(Item-finding records)
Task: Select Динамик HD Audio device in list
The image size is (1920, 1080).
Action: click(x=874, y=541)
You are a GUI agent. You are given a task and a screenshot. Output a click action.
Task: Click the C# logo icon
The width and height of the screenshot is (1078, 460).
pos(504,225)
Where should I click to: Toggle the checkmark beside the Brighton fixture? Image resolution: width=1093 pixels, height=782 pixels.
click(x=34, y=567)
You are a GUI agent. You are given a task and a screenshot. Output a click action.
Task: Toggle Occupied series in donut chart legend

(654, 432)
* * *
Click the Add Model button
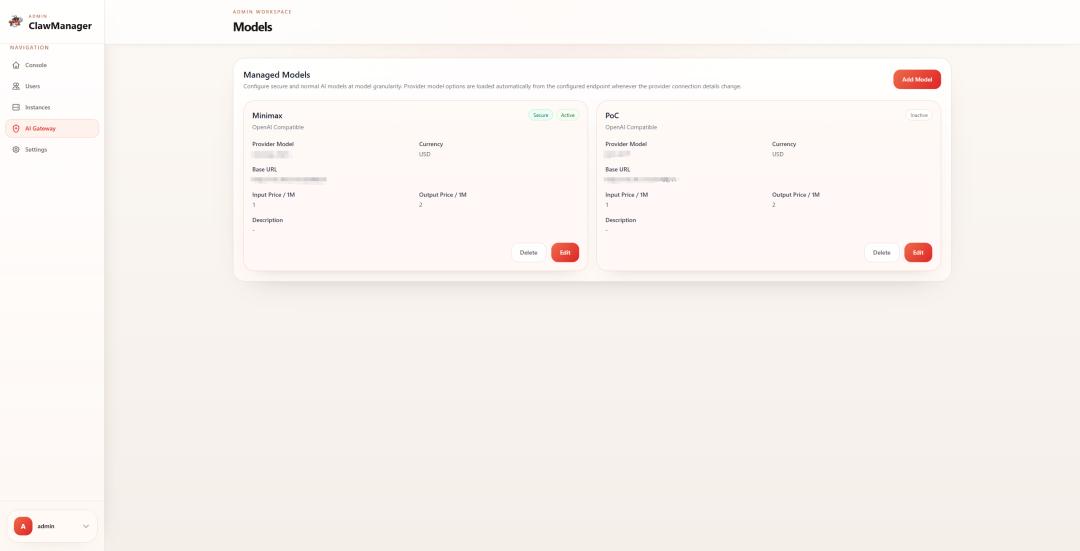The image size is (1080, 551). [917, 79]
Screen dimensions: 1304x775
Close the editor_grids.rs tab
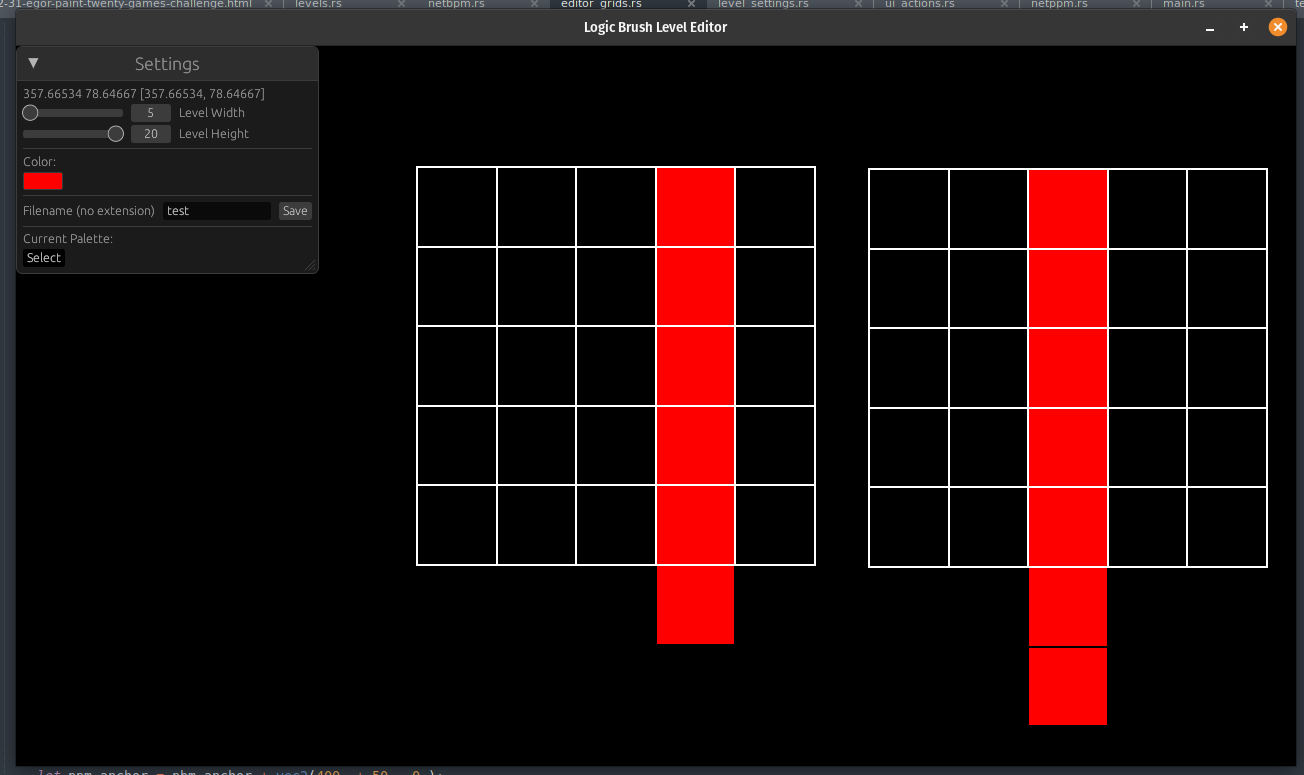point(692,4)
--
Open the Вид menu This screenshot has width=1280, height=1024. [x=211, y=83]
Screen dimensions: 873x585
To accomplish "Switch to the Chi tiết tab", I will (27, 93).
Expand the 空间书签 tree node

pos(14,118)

**Exercise instructions:** List every line of the material above that contains the string "width".

**Solution for this problem:**
The width and height of the screenshot is (1078, 460).
Where should I click to: Toggle the checkmark beside the Brighton fixture? Image resolution: width=1093 pixels, height=782 pixels.
Open the Вид menu This screenshot has width=1280, height=1024. [x=211, y=83]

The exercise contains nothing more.